Contrary to Galin's assertion, counsel cross-examined the victim about the discrepancies between her deposition and her trial testimony and highlighted the victim's inability to recall specific details of the crimes. (Respondent's Exhibit 4, Vol. II, pp. 161-85) Galin both fails to support his speculative contention that further impeachment would have established reasonable doubt about his guilt and meets neither the deficient performance requirement nor the prejudice requirement to prove this ground of ineffective assistance. Strickland, 466 U.S. at 691-92. The state post-conviction court neither unreasonably applied Strickland nor unreasonably determined the facts in rejecting this ground.

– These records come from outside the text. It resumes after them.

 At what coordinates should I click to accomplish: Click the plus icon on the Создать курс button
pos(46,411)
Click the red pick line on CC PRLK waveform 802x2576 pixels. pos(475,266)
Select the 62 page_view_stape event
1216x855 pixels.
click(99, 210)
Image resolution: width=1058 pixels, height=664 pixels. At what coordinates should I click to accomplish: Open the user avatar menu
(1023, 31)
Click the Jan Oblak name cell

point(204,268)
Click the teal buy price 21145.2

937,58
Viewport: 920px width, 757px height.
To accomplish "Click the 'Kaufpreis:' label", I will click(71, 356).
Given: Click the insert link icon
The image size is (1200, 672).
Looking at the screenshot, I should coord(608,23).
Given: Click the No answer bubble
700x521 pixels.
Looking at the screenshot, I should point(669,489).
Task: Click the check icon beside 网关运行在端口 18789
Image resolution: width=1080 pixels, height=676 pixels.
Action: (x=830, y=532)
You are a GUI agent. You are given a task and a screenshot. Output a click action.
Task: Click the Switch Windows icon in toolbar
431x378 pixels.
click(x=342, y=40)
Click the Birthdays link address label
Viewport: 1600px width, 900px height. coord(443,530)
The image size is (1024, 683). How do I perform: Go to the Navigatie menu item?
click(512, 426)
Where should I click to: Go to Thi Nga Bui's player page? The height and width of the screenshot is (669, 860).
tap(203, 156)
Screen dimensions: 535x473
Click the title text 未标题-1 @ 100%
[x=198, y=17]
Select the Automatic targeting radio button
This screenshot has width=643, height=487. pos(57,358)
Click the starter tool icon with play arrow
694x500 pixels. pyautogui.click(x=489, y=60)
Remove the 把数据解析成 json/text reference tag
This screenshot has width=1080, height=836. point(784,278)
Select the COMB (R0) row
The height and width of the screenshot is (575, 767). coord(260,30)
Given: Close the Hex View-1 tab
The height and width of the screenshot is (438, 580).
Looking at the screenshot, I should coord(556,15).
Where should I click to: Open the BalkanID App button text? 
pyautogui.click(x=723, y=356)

Accordingly, grounds five, seven, eleven, and twelve of Galin's petition for the writ of habeas corpus (Doc. 1) are DENIED. The clerk shall enter a judgment against Galin and close this action.
DENIAL OF BOTH A
CERTIFICATE OF APPEALABILITY
AND LEAVE TO APPEAL IN FORMA PAUPERIS
Galin is not entitled to a certificate of appealability ("COA"). A prisoner seeking a writ of habeas corpus has no absolute entitlement to appeal a district court's denial of his petition. 28 U.S.C. § 2253(c)(1). Rather, a district court must first issue a COA. Section 2253(c)(2) permits issuing a COA "only if the applicant has made a substantial showing of the denial of a constitutional right." To merit a COA, Galin must show that reasonable jurists would find debatable both (1) the merits of the underlying claims and (2) the procedural issues he seeks to raise. See 28 U.S.C. § 2253(c)(2); Slack v. McDaniel, 529 U.S. 473, 478 (2000); Eagle v. Linahan, 279 F.3d 926, 935 (11th Cir 2001).
Because he fails to show that reasonable jurists would debate either the merits of the claims or the procedural issues, Galin cannot meet Slack's prejudice requirement. 529 U.S. at 484. Finally, Galin is not entitled to appeal in forma pauperis because he is not entitled to a COA.
Accordingly, a certificate of appealability is DENIED. Leave to proceed in forma pauperis on appeal is DENIED. Galin must pay the full $455 appellate filing fee without installments unless the circuit court allows Galin to proceed in forma pauperis.
ORDERED in Tampa, Florida, on March 27, 2013.